Exercise details: Once you reach the line containing "Fortuna (222, 2499)", reproduce it and every later line exactly, through the end of the data.

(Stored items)
↓↓↓

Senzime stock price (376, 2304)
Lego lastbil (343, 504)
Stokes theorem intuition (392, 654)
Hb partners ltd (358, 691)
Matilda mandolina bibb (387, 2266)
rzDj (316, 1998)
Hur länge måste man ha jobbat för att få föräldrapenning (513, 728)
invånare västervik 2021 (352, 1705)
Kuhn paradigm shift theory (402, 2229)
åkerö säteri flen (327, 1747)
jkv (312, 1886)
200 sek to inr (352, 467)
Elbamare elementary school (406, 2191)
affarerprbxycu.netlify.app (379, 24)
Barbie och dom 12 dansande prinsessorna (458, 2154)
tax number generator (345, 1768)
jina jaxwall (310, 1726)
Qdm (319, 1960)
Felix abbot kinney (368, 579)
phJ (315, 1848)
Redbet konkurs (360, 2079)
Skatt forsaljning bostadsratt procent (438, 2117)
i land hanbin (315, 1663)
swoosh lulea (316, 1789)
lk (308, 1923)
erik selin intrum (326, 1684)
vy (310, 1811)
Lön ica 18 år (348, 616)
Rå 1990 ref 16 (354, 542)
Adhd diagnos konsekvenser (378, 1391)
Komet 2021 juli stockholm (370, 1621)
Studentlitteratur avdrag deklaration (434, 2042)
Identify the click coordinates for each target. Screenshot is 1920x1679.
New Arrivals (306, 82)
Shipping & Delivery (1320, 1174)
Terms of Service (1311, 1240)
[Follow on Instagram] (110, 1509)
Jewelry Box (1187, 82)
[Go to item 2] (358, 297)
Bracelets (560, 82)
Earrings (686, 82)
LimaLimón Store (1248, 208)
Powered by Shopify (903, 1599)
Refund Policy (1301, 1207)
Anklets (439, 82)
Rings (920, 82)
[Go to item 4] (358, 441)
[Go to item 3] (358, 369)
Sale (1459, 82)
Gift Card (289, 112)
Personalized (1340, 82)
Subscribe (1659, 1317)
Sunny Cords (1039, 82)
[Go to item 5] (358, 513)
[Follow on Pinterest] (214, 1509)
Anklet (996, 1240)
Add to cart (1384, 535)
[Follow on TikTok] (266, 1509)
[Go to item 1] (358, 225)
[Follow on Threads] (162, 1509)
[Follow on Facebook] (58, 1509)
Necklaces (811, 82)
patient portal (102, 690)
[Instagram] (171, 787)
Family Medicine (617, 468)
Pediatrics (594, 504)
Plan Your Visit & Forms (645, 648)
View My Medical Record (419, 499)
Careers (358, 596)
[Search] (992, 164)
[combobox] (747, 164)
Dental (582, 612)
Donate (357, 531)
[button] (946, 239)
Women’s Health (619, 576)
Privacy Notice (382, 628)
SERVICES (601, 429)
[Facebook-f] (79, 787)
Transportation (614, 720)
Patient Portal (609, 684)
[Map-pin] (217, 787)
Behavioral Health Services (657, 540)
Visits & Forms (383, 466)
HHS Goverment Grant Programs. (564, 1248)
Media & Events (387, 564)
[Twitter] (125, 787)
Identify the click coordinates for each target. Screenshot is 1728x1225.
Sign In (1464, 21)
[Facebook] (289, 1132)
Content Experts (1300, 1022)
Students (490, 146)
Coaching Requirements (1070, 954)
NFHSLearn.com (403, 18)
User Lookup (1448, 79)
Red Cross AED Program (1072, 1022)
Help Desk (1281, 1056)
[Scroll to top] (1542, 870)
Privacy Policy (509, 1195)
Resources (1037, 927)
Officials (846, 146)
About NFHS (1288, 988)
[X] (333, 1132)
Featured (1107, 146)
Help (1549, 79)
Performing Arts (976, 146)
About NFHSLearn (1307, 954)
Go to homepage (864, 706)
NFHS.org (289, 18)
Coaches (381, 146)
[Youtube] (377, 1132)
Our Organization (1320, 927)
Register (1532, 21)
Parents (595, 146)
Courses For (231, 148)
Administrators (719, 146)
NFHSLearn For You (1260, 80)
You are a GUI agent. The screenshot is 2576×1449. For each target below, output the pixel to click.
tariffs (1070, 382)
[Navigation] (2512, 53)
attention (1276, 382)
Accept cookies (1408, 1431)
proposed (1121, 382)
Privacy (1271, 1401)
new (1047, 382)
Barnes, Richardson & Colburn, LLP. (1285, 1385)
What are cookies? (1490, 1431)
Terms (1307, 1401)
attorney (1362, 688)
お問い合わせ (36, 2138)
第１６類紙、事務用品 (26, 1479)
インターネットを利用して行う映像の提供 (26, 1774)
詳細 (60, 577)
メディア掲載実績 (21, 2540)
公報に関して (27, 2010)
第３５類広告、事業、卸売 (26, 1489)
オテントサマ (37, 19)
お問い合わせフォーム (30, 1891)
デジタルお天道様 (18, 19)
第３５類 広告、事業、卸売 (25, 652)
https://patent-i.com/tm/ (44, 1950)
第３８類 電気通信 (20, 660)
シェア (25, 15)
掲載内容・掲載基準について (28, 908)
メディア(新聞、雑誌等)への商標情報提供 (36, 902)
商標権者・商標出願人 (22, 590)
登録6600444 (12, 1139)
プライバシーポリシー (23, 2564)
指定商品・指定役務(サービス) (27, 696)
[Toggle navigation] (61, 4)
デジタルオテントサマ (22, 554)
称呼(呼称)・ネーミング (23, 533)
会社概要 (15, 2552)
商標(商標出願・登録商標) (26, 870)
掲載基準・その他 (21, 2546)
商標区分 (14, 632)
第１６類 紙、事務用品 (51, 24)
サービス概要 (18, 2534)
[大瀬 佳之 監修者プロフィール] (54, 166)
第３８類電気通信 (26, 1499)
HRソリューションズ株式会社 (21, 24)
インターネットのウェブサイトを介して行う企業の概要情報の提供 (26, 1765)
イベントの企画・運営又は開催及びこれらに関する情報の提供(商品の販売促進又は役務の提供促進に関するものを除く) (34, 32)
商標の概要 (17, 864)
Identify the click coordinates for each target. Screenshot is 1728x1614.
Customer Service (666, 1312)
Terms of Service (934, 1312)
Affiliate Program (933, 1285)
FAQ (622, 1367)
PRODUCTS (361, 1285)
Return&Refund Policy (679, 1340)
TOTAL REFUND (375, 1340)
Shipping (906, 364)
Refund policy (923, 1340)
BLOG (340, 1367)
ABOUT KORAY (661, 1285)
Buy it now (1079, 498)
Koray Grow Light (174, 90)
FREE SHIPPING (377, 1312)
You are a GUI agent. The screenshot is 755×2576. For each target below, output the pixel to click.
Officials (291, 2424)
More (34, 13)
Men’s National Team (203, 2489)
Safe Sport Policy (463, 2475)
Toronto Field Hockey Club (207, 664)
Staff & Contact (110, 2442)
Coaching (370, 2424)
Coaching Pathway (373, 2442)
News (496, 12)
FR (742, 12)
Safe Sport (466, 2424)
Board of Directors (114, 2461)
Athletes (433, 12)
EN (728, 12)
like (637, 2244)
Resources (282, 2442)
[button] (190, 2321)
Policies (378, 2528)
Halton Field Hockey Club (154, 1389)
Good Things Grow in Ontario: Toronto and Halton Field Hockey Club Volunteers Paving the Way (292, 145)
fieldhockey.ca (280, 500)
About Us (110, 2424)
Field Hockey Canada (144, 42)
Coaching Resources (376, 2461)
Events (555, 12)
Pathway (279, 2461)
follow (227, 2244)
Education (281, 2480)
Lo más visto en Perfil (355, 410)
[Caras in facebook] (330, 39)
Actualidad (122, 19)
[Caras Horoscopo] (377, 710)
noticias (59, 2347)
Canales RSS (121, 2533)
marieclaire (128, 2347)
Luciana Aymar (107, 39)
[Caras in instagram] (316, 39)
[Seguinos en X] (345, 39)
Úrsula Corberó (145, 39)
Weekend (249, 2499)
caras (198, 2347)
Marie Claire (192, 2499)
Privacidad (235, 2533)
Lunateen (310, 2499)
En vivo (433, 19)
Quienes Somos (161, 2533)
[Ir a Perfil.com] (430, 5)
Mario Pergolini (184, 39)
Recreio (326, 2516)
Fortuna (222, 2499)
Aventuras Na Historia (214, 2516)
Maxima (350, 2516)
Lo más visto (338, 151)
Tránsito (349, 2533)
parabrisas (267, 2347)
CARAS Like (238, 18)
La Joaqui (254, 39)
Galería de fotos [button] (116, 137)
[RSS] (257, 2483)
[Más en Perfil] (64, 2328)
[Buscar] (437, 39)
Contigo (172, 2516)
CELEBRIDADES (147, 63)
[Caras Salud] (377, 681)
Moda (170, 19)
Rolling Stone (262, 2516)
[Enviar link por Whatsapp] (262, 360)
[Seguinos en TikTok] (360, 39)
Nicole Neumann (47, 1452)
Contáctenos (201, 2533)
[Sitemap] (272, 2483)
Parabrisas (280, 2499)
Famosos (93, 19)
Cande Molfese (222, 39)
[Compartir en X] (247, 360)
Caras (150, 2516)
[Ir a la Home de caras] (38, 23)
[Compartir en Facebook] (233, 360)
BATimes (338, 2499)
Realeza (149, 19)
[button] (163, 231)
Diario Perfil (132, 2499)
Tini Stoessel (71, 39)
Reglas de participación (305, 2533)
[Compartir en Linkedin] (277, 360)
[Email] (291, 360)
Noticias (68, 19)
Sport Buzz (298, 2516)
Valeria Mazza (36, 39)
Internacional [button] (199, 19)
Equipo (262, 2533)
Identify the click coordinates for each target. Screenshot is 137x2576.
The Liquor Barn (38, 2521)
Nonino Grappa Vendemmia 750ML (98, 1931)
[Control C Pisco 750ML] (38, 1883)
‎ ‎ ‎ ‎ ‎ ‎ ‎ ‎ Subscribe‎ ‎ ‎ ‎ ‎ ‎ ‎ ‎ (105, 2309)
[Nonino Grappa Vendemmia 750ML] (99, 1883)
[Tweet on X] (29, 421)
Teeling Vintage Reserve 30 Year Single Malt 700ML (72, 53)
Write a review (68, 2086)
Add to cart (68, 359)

↑↑↑

Exercise output:
Fortuna (222, 2499)
Aventuras Na Historia (214, 2516)
Maxima (350, 2516)
Lo más visto (338, 151)
Tránsito (349, 2533)
parabrisas (267, 2347)
CARAS Like (238, 18)
La Joaqui (254, 39)
Galería de fotos [button] (116, 137)
[RSS] (257, 2483)
[Más en Perfil] (64, 2328)
[Buscar] (437, 39)
Contigo (172, 2516)
CELEBRIDADES (147, 63)
[Caras Salud] (377, 681)
Moda (170, 19)
Rolling Stone (262, 2516)
[Enviar link por Whatsapp] (262, 360)
[Seguinos en TikTok] (360, 39)
Nicole Neumann (47, 1452)
Contáctenos (201, 2533)
[Sitemap] (272, 2483)
Parabrisas (280, 2499)
Famosos (93, 19)
Cande Molfese (222, 39)
[Compartir en X] (247, 360)
Caras (150, 2516)
[Ir a la Home de caras] (38, 23)
[Compartir en Facebook] (233, 360)
BATimes (338, 2499)
Realeza (149, 19)
[button] (163, 231)
Diario Perfil (132, 2499)
Tini Stoessel (71, 39)
Reglas de participación (305, 2533)
[Compartir en Linkedin] (277, 360)
[Email] (291, 360)
Noticias (68, 19)
Sport Buzz (298, 2516)
Valeria Mazza (36, 39)
Internacional [button] (199, 19)
Equipo (262, 2533)
Identify the click coordinates for each target. Screenshot is 137x2576.
The Liquor Barn (38, 2521)
Nonino Grappa Vendemmia 750ML (98, 1931)
[Control C Pisco 750ML] (38, 1883)
‎ ‎ ‎ ‎ ‎ ‎ ‎ ‎ Subscribe‎ ‎ ‎ ‎ ‎ ‎ ‎ ‎ (105, 2309)
[Nonino Grappa Vendemmia 750ML] (99, 1883)
[Tweet on X] (29, 421)
Teeling Vintage Reserve 30 Year Single Malt 700ML (72, 53)
Write a review (68, 2086)
Add to cart (68, 359)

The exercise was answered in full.